# What needs to be done
Some lines below hold "computer". Pick them out and copy them.

# Extracted records
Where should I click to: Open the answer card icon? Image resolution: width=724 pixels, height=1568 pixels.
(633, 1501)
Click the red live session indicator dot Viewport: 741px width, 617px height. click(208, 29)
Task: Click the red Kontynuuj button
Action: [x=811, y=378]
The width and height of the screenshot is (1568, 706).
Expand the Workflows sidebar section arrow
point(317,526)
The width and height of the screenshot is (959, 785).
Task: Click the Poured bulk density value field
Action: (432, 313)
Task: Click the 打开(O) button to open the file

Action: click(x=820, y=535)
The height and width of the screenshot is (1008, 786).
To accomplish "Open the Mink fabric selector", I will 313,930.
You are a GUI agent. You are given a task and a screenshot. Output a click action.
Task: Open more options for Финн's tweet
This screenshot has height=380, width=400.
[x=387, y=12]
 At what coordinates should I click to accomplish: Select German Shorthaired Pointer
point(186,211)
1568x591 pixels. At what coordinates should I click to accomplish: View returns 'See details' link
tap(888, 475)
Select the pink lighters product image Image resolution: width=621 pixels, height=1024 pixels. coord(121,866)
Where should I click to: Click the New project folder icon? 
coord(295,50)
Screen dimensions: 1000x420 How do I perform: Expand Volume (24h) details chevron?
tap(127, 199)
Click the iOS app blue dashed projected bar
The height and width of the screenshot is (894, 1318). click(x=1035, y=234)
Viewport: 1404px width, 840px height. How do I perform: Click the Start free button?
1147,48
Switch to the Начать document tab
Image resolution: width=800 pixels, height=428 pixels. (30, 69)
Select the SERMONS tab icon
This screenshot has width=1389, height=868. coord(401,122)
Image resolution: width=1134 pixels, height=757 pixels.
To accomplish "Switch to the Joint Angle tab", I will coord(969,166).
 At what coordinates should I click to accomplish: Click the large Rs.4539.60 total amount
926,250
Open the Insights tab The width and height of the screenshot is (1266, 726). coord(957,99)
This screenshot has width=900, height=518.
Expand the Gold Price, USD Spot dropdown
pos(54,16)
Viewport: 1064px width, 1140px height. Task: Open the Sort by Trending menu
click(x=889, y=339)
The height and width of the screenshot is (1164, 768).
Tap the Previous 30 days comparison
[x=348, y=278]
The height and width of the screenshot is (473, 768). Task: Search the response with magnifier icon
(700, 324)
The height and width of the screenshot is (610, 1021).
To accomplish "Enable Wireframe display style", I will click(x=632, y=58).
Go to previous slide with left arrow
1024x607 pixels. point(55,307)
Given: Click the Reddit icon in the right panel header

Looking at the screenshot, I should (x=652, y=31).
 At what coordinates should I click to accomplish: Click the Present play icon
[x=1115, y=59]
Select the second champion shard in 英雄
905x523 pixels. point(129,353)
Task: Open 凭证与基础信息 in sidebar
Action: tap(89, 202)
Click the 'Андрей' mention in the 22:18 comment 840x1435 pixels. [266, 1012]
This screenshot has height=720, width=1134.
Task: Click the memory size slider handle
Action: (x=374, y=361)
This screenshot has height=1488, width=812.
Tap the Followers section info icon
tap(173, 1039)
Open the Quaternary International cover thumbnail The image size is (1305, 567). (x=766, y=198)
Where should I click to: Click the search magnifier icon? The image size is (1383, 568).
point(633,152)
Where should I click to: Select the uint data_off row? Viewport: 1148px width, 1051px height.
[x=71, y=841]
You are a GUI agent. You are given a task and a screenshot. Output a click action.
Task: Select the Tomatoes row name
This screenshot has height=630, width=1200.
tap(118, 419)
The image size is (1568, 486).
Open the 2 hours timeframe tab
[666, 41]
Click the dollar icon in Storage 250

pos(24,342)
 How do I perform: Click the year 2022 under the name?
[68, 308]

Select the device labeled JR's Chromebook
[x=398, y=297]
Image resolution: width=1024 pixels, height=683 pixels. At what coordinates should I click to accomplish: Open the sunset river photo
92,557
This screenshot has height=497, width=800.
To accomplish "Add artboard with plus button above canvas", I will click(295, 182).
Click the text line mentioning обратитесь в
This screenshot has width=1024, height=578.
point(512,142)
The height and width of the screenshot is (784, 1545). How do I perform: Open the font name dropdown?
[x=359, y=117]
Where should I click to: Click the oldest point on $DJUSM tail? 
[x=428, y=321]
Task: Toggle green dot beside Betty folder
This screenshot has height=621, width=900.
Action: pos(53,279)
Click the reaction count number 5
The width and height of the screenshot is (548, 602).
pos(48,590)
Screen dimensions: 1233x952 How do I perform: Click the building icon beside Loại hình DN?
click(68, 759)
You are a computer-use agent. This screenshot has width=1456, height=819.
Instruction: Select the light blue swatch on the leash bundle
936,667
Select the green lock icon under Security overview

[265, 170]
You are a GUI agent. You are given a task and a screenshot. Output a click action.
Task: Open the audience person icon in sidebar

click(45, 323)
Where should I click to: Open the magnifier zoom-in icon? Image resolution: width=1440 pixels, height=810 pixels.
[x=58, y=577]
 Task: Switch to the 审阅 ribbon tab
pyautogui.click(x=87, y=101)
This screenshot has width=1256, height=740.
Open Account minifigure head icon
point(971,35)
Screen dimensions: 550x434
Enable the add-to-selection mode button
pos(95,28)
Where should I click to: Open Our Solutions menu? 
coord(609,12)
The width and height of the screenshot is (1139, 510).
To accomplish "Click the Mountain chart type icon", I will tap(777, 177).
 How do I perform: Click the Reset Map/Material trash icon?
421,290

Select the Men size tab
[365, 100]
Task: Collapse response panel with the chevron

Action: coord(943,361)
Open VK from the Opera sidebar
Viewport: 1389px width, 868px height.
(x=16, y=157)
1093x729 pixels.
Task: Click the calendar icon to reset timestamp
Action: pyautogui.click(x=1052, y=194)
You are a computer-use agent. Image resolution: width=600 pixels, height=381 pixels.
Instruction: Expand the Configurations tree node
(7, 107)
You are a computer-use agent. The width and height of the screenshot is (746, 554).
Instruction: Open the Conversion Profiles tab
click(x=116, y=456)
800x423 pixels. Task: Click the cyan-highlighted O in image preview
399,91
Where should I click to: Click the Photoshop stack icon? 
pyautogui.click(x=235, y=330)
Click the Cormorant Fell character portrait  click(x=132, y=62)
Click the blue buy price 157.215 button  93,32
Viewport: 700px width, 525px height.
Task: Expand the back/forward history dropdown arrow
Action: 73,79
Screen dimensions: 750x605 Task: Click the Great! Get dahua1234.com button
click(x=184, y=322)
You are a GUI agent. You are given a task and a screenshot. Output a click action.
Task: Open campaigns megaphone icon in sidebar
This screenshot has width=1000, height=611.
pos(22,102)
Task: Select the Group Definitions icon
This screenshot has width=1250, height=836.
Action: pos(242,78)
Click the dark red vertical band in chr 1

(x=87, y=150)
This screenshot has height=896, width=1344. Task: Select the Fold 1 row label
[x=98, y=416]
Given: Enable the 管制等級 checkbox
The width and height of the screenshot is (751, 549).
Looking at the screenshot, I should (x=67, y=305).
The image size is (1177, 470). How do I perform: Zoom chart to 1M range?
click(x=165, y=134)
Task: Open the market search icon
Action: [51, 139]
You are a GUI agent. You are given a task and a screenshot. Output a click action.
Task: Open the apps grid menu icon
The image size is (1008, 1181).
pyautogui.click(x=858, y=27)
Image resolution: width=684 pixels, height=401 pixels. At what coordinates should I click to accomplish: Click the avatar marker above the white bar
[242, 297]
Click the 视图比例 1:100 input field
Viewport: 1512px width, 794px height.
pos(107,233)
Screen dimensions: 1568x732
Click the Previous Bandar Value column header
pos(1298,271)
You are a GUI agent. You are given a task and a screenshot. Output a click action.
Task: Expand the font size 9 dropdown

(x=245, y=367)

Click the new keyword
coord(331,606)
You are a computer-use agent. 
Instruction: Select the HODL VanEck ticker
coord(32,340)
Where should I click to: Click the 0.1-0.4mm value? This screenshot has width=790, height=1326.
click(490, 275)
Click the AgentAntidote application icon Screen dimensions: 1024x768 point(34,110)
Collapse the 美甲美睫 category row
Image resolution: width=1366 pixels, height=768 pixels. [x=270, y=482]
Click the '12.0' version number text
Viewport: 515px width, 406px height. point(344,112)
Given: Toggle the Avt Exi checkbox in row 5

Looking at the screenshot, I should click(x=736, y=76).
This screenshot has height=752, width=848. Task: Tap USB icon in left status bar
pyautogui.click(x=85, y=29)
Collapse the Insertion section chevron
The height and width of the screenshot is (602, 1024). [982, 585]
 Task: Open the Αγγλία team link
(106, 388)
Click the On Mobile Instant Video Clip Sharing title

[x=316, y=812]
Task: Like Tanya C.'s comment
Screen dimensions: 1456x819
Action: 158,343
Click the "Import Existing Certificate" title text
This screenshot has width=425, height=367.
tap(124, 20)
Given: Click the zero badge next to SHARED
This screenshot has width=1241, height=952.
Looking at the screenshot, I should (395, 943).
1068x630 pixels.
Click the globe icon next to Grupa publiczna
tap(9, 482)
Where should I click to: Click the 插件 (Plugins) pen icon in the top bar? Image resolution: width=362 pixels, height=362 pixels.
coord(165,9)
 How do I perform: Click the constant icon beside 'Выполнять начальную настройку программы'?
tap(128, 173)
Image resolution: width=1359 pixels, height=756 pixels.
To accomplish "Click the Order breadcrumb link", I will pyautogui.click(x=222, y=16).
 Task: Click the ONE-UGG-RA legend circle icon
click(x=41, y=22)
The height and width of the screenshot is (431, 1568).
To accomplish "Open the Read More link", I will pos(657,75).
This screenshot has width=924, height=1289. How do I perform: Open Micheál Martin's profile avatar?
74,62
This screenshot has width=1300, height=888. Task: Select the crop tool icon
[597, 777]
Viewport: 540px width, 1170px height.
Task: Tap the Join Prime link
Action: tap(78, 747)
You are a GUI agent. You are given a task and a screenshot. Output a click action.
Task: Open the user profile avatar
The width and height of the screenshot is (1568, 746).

# Solution to the exercise
You are a computer-use agent. This screenshot has width=1456, height=819.
You are a computer-use agent. Image resolution: width=600 pixels, height=381 pixels.
You are a computer-use agent. The width and height of the screenshot is (746, 554).
You are a computer-use agent. 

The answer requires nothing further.